RECORDS TO PROCESS
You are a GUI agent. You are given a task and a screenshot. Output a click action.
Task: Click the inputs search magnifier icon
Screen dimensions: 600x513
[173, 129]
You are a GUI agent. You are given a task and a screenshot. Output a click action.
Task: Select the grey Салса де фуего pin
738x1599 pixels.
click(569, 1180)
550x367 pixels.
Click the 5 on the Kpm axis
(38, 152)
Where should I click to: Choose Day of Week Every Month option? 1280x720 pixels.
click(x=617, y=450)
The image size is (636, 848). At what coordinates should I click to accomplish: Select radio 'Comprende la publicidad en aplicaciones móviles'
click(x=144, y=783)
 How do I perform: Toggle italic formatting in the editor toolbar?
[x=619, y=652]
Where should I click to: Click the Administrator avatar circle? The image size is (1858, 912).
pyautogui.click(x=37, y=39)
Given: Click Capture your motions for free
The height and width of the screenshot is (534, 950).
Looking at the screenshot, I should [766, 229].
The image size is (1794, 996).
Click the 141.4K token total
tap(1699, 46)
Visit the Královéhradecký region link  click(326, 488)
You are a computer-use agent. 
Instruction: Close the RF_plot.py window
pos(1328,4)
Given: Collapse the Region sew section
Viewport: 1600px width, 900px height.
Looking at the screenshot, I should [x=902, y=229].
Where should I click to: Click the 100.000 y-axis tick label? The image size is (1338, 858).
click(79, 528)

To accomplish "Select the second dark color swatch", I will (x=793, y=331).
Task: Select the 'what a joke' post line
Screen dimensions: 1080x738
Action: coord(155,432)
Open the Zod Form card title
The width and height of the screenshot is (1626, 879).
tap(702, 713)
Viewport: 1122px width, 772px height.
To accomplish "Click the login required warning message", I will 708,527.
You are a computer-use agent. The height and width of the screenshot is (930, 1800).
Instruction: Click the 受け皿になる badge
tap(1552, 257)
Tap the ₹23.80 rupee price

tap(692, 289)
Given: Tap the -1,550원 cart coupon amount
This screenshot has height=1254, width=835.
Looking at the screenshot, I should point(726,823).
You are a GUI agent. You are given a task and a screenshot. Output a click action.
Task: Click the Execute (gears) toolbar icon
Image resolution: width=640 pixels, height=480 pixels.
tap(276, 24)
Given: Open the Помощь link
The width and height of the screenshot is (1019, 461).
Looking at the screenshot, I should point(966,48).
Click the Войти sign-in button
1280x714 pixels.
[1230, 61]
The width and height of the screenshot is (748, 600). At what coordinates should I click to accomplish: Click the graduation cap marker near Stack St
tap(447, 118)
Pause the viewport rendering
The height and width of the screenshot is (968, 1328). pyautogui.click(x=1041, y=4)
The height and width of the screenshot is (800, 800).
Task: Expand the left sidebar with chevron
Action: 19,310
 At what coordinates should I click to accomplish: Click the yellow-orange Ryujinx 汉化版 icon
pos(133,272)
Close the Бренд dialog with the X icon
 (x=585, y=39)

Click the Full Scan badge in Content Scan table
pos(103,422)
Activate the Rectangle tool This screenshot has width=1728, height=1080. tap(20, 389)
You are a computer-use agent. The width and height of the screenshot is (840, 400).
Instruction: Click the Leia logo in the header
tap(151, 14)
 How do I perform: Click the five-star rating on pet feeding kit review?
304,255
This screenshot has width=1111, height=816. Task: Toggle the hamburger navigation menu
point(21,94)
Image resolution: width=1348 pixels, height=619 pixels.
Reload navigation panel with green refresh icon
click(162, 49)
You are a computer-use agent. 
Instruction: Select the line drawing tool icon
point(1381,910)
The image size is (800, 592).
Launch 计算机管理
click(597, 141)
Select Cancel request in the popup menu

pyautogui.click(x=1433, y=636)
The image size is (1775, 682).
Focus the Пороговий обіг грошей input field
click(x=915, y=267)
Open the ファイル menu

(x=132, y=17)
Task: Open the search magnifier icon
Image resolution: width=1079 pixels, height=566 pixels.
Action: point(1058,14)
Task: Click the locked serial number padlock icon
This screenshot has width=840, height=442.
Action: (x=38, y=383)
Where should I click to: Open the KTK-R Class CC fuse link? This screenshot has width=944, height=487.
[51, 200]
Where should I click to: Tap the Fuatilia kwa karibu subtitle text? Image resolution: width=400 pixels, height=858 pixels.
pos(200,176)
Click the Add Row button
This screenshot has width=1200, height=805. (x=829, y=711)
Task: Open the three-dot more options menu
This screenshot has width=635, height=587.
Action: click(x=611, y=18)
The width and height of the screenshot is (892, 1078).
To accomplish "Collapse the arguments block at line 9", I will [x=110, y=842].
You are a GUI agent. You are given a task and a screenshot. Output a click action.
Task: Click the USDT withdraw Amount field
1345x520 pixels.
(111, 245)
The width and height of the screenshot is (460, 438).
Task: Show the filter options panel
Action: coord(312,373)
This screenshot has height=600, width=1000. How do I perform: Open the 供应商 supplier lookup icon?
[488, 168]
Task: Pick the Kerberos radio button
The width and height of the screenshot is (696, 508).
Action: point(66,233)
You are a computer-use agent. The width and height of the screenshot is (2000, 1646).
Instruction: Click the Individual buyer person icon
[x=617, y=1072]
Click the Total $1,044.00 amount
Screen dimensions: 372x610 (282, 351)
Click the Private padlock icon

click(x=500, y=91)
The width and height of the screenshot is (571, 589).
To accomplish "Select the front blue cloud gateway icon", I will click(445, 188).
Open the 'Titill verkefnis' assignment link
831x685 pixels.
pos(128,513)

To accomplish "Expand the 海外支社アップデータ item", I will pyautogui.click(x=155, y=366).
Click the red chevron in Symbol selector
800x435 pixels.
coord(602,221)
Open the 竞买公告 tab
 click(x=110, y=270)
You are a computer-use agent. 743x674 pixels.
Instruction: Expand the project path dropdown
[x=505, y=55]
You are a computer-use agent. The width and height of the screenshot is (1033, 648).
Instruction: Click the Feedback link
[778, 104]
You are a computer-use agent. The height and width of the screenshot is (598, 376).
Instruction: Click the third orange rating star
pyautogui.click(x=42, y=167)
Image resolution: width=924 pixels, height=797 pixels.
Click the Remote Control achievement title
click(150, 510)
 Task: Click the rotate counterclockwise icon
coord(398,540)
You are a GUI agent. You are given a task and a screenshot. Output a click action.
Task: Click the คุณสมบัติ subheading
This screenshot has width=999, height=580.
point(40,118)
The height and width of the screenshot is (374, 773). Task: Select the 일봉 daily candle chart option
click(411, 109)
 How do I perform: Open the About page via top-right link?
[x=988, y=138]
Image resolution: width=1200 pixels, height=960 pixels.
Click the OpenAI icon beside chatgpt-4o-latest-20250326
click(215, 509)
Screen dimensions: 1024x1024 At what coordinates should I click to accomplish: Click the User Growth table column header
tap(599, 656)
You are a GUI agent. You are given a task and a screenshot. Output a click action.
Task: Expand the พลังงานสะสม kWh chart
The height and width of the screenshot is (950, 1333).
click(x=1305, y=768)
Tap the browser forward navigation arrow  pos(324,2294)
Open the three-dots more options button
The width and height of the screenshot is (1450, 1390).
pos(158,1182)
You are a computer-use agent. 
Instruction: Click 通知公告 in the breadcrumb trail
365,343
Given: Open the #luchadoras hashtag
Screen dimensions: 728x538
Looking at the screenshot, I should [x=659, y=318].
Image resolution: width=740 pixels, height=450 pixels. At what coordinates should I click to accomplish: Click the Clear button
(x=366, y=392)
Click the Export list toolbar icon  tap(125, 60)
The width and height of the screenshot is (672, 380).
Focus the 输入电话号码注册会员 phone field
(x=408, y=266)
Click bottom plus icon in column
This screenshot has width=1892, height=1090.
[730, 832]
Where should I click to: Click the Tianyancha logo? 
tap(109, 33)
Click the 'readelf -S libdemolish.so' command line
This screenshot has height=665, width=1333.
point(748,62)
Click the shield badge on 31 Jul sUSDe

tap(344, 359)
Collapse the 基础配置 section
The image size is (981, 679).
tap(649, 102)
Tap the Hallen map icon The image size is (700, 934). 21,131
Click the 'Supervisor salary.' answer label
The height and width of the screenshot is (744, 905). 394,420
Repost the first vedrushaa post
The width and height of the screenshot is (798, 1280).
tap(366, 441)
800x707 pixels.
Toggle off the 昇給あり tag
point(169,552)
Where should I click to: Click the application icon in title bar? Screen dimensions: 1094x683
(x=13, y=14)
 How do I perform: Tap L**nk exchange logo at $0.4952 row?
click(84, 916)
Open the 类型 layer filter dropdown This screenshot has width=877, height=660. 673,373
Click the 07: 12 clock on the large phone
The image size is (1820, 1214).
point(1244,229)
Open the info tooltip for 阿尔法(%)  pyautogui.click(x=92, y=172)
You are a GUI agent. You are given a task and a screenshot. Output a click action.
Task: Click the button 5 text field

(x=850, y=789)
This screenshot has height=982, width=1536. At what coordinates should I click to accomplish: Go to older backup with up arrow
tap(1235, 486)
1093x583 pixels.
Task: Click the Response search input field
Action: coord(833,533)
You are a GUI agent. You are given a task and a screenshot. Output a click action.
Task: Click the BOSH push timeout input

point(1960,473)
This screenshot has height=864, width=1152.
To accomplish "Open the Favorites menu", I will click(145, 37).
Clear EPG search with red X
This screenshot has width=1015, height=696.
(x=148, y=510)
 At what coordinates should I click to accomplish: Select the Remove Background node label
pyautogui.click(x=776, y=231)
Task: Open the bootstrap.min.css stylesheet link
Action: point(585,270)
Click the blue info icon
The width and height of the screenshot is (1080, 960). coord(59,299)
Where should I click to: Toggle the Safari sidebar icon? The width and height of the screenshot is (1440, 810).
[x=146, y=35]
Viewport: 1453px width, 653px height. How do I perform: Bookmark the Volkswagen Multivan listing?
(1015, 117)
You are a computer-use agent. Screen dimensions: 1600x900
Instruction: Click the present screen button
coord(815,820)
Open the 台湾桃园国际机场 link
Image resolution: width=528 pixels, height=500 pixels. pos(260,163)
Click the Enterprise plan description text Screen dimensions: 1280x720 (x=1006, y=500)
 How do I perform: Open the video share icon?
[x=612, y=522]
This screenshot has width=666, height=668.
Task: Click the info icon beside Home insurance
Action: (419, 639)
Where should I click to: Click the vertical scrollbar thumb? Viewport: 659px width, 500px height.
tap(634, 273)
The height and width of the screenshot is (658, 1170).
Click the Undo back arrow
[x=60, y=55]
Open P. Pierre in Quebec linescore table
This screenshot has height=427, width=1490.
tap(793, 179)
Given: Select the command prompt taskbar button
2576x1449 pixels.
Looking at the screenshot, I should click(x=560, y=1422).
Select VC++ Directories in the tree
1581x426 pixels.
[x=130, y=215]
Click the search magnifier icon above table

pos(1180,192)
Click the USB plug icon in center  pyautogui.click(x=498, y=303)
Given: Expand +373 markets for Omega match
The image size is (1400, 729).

ABOUT THIS TASK
Look above for lines with the word "more" and copy them all.

SOLVED EXERCISE
Task: Open the three-dot more options menu
Open the three-dots more options button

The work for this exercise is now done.